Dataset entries
== Segment start ==

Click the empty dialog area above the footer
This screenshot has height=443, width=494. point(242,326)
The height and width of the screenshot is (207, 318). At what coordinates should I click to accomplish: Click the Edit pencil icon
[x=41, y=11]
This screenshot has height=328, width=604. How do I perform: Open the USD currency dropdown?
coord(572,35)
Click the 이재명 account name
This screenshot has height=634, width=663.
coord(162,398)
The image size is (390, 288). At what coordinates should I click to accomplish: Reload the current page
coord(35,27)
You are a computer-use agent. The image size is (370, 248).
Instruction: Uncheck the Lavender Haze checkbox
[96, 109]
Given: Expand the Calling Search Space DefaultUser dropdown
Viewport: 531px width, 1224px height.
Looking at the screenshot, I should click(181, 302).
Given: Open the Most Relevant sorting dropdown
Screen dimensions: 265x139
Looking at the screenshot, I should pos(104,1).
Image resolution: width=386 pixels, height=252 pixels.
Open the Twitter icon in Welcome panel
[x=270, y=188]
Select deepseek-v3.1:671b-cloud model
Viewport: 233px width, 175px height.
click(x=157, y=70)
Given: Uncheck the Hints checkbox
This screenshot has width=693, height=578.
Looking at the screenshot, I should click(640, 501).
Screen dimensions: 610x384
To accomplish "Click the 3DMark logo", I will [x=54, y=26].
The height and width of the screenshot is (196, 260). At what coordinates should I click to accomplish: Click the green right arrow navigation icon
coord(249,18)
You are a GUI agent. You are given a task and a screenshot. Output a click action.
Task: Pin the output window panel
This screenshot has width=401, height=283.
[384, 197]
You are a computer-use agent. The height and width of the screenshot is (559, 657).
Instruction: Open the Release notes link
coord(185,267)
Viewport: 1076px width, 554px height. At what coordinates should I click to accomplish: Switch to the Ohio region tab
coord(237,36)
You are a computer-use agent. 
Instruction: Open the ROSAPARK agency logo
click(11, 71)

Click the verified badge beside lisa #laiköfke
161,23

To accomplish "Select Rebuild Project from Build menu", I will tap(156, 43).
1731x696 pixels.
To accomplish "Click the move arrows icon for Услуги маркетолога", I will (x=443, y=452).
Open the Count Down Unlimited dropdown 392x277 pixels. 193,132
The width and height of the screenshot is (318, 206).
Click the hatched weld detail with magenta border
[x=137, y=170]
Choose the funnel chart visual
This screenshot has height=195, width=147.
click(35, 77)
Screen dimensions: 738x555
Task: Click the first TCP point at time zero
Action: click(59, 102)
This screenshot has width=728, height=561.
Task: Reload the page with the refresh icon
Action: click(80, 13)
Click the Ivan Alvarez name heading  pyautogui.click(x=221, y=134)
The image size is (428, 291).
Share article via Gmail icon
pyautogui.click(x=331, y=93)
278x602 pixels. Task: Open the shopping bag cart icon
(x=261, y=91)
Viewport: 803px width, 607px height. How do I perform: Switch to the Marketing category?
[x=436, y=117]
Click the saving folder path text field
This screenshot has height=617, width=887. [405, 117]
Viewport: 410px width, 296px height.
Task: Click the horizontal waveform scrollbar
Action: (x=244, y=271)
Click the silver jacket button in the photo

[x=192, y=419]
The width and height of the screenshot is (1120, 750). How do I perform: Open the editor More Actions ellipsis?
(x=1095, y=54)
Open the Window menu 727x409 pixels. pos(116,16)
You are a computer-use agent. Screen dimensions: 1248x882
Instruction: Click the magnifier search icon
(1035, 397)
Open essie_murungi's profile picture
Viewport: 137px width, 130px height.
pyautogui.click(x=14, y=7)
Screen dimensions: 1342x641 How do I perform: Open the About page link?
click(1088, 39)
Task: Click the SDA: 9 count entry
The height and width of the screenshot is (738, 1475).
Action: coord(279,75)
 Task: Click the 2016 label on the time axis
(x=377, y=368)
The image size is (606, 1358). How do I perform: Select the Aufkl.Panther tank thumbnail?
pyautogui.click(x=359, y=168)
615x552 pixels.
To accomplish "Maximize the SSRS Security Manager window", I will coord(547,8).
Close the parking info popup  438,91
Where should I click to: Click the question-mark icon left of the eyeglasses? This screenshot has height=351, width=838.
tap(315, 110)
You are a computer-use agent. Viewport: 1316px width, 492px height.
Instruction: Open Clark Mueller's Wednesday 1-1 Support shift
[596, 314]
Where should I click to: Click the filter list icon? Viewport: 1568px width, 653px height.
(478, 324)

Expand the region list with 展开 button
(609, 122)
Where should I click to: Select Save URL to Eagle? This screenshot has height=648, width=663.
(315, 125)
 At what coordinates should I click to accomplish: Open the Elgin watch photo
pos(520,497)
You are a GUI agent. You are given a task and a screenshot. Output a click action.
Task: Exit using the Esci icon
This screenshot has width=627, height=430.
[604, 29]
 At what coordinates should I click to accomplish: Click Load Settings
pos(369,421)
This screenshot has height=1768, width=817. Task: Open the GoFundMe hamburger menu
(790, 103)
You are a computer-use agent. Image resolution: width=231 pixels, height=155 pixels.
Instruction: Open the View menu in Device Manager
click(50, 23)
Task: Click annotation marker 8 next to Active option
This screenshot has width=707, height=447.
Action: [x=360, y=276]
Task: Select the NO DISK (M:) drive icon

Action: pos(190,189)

== Segment end ==

◆ **WHAT TO PRODUCE**
Every entry, from first to last, should be written out exactly.

◆ **ANSWER SPACE**
Click the empty dialog area above the footer
This screenshot has height=443, width=494. point(242,326)
The height and width of the screenshot is (207, 318). At what coordinates should I click to accomplish: Click the Edit pencil icon
[x=41, y=11]
This screenshot has height=328, width=604. How do I perform: Open the USD currency dropdown?
coord(572,35)
Click the 이재명 account name
This screenshot has height=634, width=663.
coord(162,398)
The image size is (390, 288). At what coordinates should I click to accomplish: Reload the current page
coord(35,27)
You are a computer-use agent. The image size is (370, 248).
Instruction: Uncheck the Lavender Haze checkbox
[96, 109]
Given: Expand the Calling Search Space DefaultUser dropdown
Viewport: 531px width, 1224px height.
Looking at the screenshot, I should click(181, 302).
Given: Open the Most Relevant sorting dropdown
Screen dimensions: 265x139
Looking at the screenshot, I should pos(104,1).
Image resolution: width=386 pixels, height=252 pixels.
Open the Twitter icon in Welcome panel
[x=270, y=188]
Select deepseek-v3.1:671b-cloud model
Viewport: 233px width, 175px height.
click(x=157, y=70)
Given: Uncheck the Hints checkbox
This screenshot has width=693, height=578.
Looking at the screenshot, I should click(640, 501).
Screen dimensions: 610x384
To accomplish "Click the 3DMark logo", I will [x=54, y=26].
The height and width of the screenshot is (196, 260). At what coordinates should I click to accomplish: Click the green right arrow navigation icon
coord(249,18)
You are a GUI agent. You are given a task and a screenshot. Output a click action.
Task: Pin the output window panel
This screenshot has width=401, height=283.
[384, 197]
You are a computer-use agent. The height and width of the screenshot is (559, 657).
Instruction: Open the Release notes link
coord(185,267)
Viewport: 1076px width, 554px height. At what coordinates should I click to accomplish: Switch to the Ohio region tab
coord(237,36)
You are a computer-use agent. 
Instruction: Open the ROSAPARK agency logo
click(11, 71)

Click the verified badge beside lisa #laiköfke
161,23

To accomplish "Select Rebuild Project from Build menu", I will tap(156, 43).
1731x696 pixels.
To accomplish "Click the move arrows icon for Услуги маркетолога", I will (x=443, y=452).
Open the Count Down Unlimited dropdown 392x277 pixels. 193,132
The width and height of the screenshot is (318, 206).
Click the hatched weld detail with magenta border
[x=137, y=170]
Choose the funnel chart visual
This screenshot has height=195, width=147.
click(35, 77)
Screen dimensions: 738x555
Task: Click the first TCP point at time zero
Action: click(59, 102)
This screenshot has width=728, height=561.
Task: Reload the page with the refresh icon
Action: click(80, 13)
Click the Ivan Alvarez name heading  pyautogui.click(x=221, y=134)
The image size is (428, 291).
Share article via Gmail icon
pyautogui.click(x=331, y=93)
278x602 pixels. Task: Open the shopping bag cart icon
(x=261, y=91)
Viewport: 803px width, 607px height. How do I perform: Switch to the Marketing category?
[x=436, y=117]
Click the saving folder path text field
This screenshot has height=617, width=887. [405, 117]
Viewport: 410px width, 296px height.
Task: Click the horizontal waveform scrollbar
Action: (x=244, y=271)
Click the silver jacket button in the photo

[x=192, y=419]
The width and height of the screenshot is (1120, 750). How do I perform: Open the editor More Actions ellipsis?
(x=1095, y=54)
Open the Window menu 727x409 pixels. pos(116,16)
You are a computer-use agent. Screen dimensions: 1248x882
Instruction: Click the magnifier search icon
(1035, 397)
Open essie_murungi's profile picture
Viewport: 137px width, 130px height.
pyautogui.click(x=14, y=7)
Screen dimensions: 1342x641 How do I perform: Open the About page link?
click(1088, 39)
Task: Click the SDA: 9 count entry
The height and width of the screenshot is (738, 1475).
Action: coord(279,75)
 Task: Click the 2016 label on the time axis
(x=377, y=368)
The image size is (606, 1358). How do I perform: Select the Aufkl.Panther tank thumbnail?
pyautogui.click(x=359, y=168)
615x552 pixels.
To accomplish "Maximize the SSRS Security Manager window", I will coord(547,8).
Close the parking info popup  438,91
Where should I click to: Click the question-mark icon left of the eyeglasses? This screenshot has height=351, width=838.
tap(315, 110)
You are a computer-use agent. Viewport: 1316px width, 492px height.
Instruction: Open Clark Mueller's Wednesday 1-1 Support shift
[596, 314]
Where should I click to: Click the filter list icon? Viewport: 1568px width, 653px height.
(478, 324)

Expand the region list with 展开 button
(609, 122)
Where should I click to: Select Save URL to Eagle? This screenshot has height=648, width=663.
(315, 125)
 At what coordinates should I click to accomplish: Open the Elgin watch photo
pos(520,497)
You are a GUI agent. You are given a task and a screenshot. Output a click action.
Task: Exit using the Esci icon
This screenshot has width=627, height=430.
[604, 29]
 At what coordinates should I click to accomplish: Click Load Settings
pos(369,421)
This screenshot has height=1768, width=817. Task: Open the GoFundMe hamburger menu
(790, 103)
You are a computer-use agent. Image resolution: width=231 pixels, height=155 pixels.
Instruction: Open the View menu in Device Manager
click(50, 23)
Task: Click annotation marker 8 next to Active option
This screenshot has width=707, height=447.
Action: [x=360, y=276]
Task: Select the NO DISK (M:) drive icon

Action: pos(190,189)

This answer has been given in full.